OSM-Det: Online Social Media Detector
Model Description
OSM-Det (Online Social Media Detector) is a AI-generated text detection model specifically designed for social media content. This model is introduced in the paper "Are We in the AI-Generated Text World Already? Quantifying and Monitoring AIGT on Social Media".

Model Details
- Base Model: allenai/longformer-base-4096
- Model Type: Text Classification (Binary)
- Architecture: Longformer with classification head
- Max Sequence Length: 4096 tokens
- Training Data: AIGTBench
Quick Start
from transformers import AutoModelForSequenceClassification, AutoTokenizer
import torch
# Load model and tokenizer
model = AutoModelForSequenceClassification.from_pretrained("tarryzhang/OSM-Det")
tokenizer = AutoTokenizer.from_pretrained("tarryzhang/OSM-Det")
# Example text
text = "Your text to analyze here..."
# Tokenize and predict
inputs = tokenizer(text, return_tensors="pt", max_length=4096, truncation=True, padding=True)
with torch.no_grad():
outputs = model(**inputs)
predictions = torch.nn.functional.softmax(outputs.logits, dim=-1)
predicted_class = torch.argmax(predictions, dim=1).item()
# Interpret results
labels = ["Human-written", "AI-generated"]
confidence = predictions[0][predicted_class].item()
print(f"Prediction: {labels[predicted_class]}")

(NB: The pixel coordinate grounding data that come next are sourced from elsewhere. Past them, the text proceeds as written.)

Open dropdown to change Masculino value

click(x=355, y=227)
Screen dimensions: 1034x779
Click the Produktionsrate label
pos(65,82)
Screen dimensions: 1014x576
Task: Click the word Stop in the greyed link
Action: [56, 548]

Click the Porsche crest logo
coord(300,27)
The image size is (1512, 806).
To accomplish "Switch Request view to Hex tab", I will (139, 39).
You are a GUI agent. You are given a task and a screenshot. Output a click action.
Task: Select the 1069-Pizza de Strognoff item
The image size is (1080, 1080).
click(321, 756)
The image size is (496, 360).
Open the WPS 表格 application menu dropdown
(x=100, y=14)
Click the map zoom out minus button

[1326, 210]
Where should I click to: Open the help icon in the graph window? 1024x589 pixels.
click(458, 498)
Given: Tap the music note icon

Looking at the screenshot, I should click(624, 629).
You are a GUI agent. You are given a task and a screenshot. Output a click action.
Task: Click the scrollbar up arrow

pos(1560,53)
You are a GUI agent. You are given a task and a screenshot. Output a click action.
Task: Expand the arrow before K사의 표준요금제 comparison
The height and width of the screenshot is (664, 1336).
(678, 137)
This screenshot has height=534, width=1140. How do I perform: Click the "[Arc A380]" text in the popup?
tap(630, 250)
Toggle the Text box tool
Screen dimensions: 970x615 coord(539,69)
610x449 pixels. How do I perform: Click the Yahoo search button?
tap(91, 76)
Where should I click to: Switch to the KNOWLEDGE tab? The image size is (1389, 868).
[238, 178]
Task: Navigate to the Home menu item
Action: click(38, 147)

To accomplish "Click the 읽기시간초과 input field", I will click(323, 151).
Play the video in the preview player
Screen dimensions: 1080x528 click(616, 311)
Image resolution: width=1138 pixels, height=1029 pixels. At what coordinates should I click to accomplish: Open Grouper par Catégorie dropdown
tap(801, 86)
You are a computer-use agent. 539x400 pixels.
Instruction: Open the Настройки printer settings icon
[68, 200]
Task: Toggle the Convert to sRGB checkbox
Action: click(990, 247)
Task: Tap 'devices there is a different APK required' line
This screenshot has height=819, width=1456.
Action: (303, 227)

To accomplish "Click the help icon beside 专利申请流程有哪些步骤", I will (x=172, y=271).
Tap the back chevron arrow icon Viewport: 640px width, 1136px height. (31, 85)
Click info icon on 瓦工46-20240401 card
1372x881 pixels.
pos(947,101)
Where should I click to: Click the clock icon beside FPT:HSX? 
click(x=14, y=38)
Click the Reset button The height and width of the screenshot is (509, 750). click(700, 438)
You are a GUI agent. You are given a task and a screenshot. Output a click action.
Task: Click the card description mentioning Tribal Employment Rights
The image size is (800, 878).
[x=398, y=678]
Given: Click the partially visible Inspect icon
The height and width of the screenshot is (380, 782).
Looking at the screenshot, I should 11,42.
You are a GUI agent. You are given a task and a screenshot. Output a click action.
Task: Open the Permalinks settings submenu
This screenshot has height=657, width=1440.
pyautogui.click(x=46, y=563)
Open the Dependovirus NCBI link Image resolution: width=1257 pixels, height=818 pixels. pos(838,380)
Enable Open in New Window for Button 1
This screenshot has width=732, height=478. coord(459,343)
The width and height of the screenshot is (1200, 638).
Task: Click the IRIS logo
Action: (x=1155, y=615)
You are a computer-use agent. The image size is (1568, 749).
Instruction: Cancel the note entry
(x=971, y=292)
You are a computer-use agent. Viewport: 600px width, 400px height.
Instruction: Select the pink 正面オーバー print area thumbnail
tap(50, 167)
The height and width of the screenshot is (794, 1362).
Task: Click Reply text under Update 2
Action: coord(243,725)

print(f"Confidence: {confidence:.3f}")
Batch Processing
def detect_ai_text_batch(texts, model, tokenizer, max_length=4096, batch_size=32):
results = []
for i in range(0, len(texts), batch_size):
batch_texts = texts[i:i+batch_size]
# Tokenize batch
inputs = tokenizer(
batch_texts,
return_tensors="pt",
max_length=max_length,
truncation=True,
padding=True
)
# Predict
with torch.no_grad():
outputs = model(**inputs)
predictions = torch.nn.functional.softmax(outputs.logits, dim=-1)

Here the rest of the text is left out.